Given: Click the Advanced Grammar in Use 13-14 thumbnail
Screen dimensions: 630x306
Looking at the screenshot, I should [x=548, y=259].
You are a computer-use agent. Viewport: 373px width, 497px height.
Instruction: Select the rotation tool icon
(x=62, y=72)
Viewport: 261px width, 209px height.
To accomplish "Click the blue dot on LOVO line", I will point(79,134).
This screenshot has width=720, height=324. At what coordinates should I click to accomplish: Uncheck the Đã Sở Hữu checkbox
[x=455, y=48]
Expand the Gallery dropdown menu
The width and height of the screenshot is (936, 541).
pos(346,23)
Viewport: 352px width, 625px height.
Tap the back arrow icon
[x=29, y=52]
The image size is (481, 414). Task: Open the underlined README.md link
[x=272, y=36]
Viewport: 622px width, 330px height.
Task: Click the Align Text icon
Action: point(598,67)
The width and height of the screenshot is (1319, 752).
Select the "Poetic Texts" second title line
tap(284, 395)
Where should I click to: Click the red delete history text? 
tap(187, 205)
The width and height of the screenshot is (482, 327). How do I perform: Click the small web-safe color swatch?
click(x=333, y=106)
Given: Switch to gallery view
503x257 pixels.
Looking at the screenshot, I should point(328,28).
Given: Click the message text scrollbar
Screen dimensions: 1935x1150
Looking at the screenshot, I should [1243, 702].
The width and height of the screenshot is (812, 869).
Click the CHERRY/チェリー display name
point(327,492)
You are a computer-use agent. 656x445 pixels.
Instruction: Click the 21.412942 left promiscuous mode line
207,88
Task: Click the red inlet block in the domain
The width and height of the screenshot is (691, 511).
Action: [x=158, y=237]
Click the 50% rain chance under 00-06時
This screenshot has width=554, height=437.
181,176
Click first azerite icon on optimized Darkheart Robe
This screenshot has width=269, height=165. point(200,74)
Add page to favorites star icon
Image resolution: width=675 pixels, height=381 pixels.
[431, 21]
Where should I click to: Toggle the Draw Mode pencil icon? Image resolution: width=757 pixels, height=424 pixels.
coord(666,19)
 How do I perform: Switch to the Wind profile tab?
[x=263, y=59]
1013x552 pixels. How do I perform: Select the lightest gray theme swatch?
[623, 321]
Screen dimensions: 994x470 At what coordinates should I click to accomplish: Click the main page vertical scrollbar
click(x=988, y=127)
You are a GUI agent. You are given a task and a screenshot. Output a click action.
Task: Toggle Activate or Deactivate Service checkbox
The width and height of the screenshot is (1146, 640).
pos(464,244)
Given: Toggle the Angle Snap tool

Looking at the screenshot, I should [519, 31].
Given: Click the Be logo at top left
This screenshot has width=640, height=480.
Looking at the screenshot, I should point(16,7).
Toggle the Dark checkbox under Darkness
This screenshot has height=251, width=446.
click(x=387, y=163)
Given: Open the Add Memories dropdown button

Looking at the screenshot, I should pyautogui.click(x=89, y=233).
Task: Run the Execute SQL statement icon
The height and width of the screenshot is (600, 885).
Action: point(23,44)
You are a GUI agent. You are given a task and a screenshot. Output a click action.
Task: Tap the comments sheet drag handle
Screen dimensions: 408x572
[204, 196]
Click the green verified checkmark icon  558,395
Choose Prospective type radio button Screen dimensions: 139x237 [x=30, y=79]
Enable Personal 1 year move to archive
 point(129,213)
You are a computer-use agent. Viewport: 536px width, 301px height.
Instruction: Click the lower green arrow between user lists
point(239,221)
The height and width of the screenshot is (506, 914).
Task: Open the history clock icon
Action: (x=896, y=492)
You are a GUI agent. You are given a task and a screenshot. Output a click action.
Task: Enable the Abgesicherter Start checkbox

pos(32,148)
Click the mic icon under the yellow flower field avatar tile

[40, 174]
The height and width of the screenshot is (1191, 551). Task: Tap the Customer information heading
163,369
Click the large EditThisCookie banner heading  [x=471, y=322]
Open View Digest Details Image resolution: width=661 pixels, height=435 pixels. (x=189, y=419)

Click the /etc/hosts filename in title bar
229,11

---------------

Exercise> Format the listing above as a JSON list of strings with one string per line, leaving out the blank lines.

The solution>
[
  "Given: Click the Advanced Grammar in Use 13-14 thumbnail",
  "Screen dimensions: 630x306",
  "Looking at the screenshot, I should [x=548, y=259].",
  "You are a computer-use agent. Viewport: 373px width, 497px height.",
  "Instruction: Select the rotation tool icon",
  "(x=62, y=72)",
  "Viewport: 261px width, 209px height.",
  "To accomplish \"Click the blue dot on LOVO line\", I will point(79,134).",
  "This screenshot has width=720, height=324. At what coordinates should I click to accomplish: Uncheck the Đã Sở Hữu checkbox",
  "[x=455, y=48]",
  "Expand the Gallery dropdown menu",
  "The width and height of the screenshot is (936, 541).",
  "pos(346,23)",
  "Viewport: 352px width, 625px height.",
  "Tap the back arrow icon",
  "[x=29, y=52]",
  "The image size is (481, 414). Task: Open the underlined README.md link",
  "[x=272, y=36]",
  "Viewport: 622px width, 330px height.",
  "Task: Click the Align Text icon",
  "Action: point(598,67)",
  "The width and height of the screenshot is (1319, 752).",
  "Select the \"Poetic Texts\" second title line",
  "tap(284, 395)",
  "Where should I click to: Click the red delete history text? ",
  "tap(187, 205)",
  "The width and height of the screenshot is (482, 327). How do I perform: Click the small web-safe color swatch?",
  "click(x=333, y=106)",
  "Given: Switch to gallery view",
  "503x257 pixels.",
  "Looking at the screenshot, I should point(328,28).",
  "Given: Click the message text scrollbar",
  "Screen dimensions: 1935x1150",
  "Looking at the screenshot, I should [1243, 702].",
  "The width and height of the screenshot is (812, 869).",
  "Click the CHERRY/チェリー display name",
  "point(327,492)",
  "You are a computer-use agent. 656x445 pixels.",
  "Instruction: Click the 21.412942 left promiscuous mode line",
  "207,88",
  "Task: Click the red inlet block in the domain",
  "The width and height of the screenshot is (691, 511).",
  "Action: [x=158, y=237]",
  "Click the 50% rain chance under 00-06時",
  "This screenshot has width=554, height=437.",
  "181,176",
  "Click first azerite icon on optimized Darkheart Robe",
  "This screenshot has width=269, height=165. point(200,74)",
  "Add page to favorites star icon",
  "Image resolution: width=675 pixels, height=381 pixels.",
  "[431, 21]",
  "Where should I click to: Toggle the Draw Mode pencil icon? Image resolution: width=757 pixels, height=424 pixels.",
  "coord(666,19)",
  " How do I perform: Switch to the Wind profile tab?",
  "[x=263, y=59]",
  "1013x552 pixels. How do I perform: Select the lightest gray theme swatch?",
  "[623, 321]",
  "Screen dimensions: 994x470 At what coordinates should I click to accomplish: Click the main page vertical scrollbar",
  "click(x=988, y=127)",
  "You are a GUI agent. You are given a task and a screenshot. Output a click action.",
  "Task: Toggle Activate or Deactivate Service checkbox",
  "The width and height of the screenshot is (1146, 640).",
  "pos(464,244)",
  "Given: Toggle the Angle Snap tool",
  "Looking at the screenshot, I should [519, 31].",
  "Given: Click the Be logo at top left",
  "This screenshot has width=640, height=480.",
  "Looking at the screenshot, I should point(16,7).",
  "Toggle the Dark checkbox under Darkness",
  "This screenshot has height=251, width=446.",
  "click(x=387, y=163)",
  "Given: Open the Add Memories dropdown button",
  "Looking at the screenshot, I should pyautogui.click(x=89, y=233).",
  "Task: Run the Execute SQL statement icon",
  "The height and width of the screenshot is (600, 885).",
  "Action: point(23,44)",
  "You are a GUI agent. You are given a task and a screenshot. Output a click action.",
  "Task: Tap the comments sheet drag handle",
  "Screen dimensions: 408x572",
  "[204, 196]",
  "Click the green verified checkmark icon  558,395",
  "Choose Prospective type radio button Screen dimensions: 139x237 [x=30, y=79]",
  "Enable Personal 1 year move to archive",
  " point(129,213)",
  "You are a computer-use agent. Viewport: 536px width, 301px height.",
  "Instruction: Click the lower green arrow between user lists",
  "point(239,221)",
  "The height and width of the screenshot is (506, 914).",
  "Task: Open the history clock icon",
  "Action: (x=896, y=492)",
  "You are a GUI agent. You are given a task and a screenshot. Output a click action.",
  "Task: Enable the Abgesicherter Start checkbox",
  "pos(32,148)",
  "Click the mic icon under the yellow flower field avatar tile",
  "[40, 174]",
  "The height and width of the screenshot is (1191, 551). Task: Tap the Customer information heading",
  "163,369",
  "Click the large EditThisCookie banner heading  [x=471, y=322]",
  "Open View Digest Details Image resolution: width=661 pixels, height=435 pixels. (x=189, y=419)",
  "Click the /etc/hosts filename in title bar",
  "229,11"
]